Tuesday, January 25, 2005

sometimes the choir enjoys a good preaching

I watched "Supersize Me" last night. I was expecting a Michael Moore-style biased documentary, but this was pretty well done. The only criticism I have is that, like any "health" regimen, it's best to wade in slowly. In the same way an obese person with cholesterol through the roof and hypertension isn't going to exactly benefit from a sudden marathon-training regime, a perfectly fit person (who's had a vegan cooking for him for some time) is going to have a much harder time with an all-McDonald's diet and enforced sedentarism than someone who eased into that lifestyle over the course of several years.

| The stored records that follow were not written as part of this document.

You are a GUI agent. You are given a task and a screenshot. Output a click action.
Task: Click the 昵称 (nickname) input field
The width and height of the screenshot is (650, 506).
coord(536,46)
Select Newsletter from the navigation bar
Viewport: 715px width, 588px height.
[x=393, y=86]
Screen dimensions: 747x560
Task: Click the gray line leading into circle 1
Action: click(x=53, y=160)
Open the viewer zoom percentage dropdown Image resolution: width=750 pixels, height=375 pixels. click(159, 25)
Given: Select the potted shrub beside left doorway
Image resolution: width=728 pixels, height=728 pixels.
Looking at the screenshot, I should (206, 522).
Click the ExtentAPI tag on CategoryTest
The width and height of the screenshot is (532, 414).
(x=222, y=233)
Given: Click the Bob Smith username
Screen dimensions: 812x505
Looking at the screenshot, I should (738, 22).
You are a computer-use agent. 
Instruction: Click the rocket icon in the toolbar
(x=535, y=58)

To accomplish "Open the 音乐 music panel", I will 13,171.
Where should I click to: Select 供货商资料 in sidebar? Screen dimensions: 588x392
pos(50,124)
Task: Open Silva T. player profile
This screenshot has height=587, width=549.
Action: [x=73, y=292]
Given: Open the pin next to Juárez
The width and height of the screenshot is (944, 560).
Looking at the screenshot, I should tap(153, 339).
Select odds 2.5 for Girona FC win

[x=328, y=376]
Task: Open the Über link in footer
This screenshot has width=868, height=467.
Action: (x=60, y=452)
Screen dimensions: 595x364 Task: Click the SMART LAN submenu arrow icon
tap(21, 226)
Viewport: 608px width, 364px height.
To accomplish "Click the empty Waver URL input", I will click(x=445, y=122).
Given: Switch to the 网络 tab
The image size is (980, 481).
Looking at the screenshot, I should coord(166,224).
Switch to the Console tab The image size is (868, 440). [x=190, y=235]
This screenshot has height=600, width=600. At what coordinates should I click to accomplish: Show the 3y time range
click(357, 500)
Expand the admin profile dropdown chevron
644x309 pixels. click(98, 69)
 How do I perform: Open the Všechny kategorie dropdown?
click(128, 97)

That having been said, if anyone can watch that movie and still eat at McDonald's more than once a week, he/she ought to be running seminars in mental conditioning. Seriously. You would have to expend a LOT of mental effort to convince yourself you still wanted to eat that crap, and that's mental effort that could be redirected to all sorts of better (or more nefarious) purposes. Either that, or McDonald's is better at brainwashing people than I give them credit for.

No recipe today - I had leftovers for dinner. Breakfast was a delightful granola scone from La Collina though. I highly recommend them, although they are a little bigger than they need to be, so I'm going jogging at lunch to burn off any breakfast residue.

Oh, and I found this website that is an amazing resource for women interested in weight training. The more I think about it, the more I am convincing myself that the key to long-term health and weight loss is not so much less fat as more muscle, and a simple regime to maintain that muscle. Cardio is fun and all, but the benefits last only a few hours, while weight training that builds significant muscle just keeps burning more calories for as long as you maintain that muscle. The thing I really like about this site is that it totally goes against the pansy-assed mainstream view that women should do light weights and tons of reps. I've always thought that was kind of bullshit and I have always had really good results with low reps and high weights. Plus, it's way less boring. Plus, you see more results faster. The woman who runs the site has pictures of herself before she started weight training and after, and she looks amazing, and she seems really down-to-earth and sensible too. I don't think you have to be as hard-core into it as she is, but certainly GOOD weight training would help anyone who was into competetive sports that require a degree of strength (ie rowing) or just wanted to lose a bit of flab.